Spacecraft properties
- Spacecraft type: TIROS
- Manufacturer: RCA / GSFC
- Launch mass: 138.30 kilograms (304.9 lb)
- Dimensions: 1.07 m × 0.56 m (3.5 ft × 1.8 ft)

Start of mission
- Launch date: January 22, 1965, 07:52 UTC
- Rocket: Thor-Delta C 374/D-28
- Launch site: Cape Canaveral LC-17A

End of mission
- Last contact: February 15, 1967

Orbital parameters
- Reference system: Geocentric
- Regime: Low Earth
- Eccentricity: 0.11693
- Perigee altitude: 705 kilometers (438 mi)
- Apogee altitude: 2,582 kilometers (1,604 mi)
- Inclination: 96.43°
- Period: 119.23 minutes
- Epoch: January 22, 1965

Instruments
- Television Camera System

= TIROS-9 =

Former American weather satellite

TIROS-9 (also called TIROS-I or A-54) was a spin-stabilized meteorological satellite.
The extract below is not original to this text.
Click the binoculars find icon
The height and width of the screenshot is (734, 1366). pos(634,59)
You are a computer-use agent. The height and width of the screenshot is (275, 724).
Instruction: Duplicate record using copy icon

It was the ninth in a series of Television Infrared Observation Satellites.

== Launch ==
TIROS-9 was launched on January 22, 1965, by a Thor-Delta rocket from Cape Canaveral Air Force Station, Florida. The spacecraft functioned nominally until February 15, 1967. The satellite orbited the Earth once every 2 hours, at an inclination of 96°. Its perigee was 705 km and apogee was 2,582 km.

==Mission==
TIROS-9 was a spin-stabilized meteorological spacecraft designed to test experimental television techniques and infrared equipment. The satellite was in the form of an 18-sided right prism, 107 cm in diameter and 56 cm high. The top and sides of the spacecraft were covered with approximately 9000 1-by 2-cm silicon solar cells. It was equipped with 2 independent television camera subsystems for taking cloudcover pictures, plus an omnidirectional radiometer and a five-channel scanning radiometer for measuring radiation from the earth and its atmosphere. The satellite spin rate was maintained between 8 and 12 rpm by use of five diametrically opposed pairs of small, solid-fuel thrusters.

The TV system operated normally until April 1, 1965, when one of the wide-angle TV cameras failed. The other camera operated normally until July 26, 1965, and sporadically until February 15, 1967. TIROS 9 was the first satellite in the TIROS series to be placed in a near-polar orbit, thereby increasing TV coverage to the entire daylight portion of the Earth.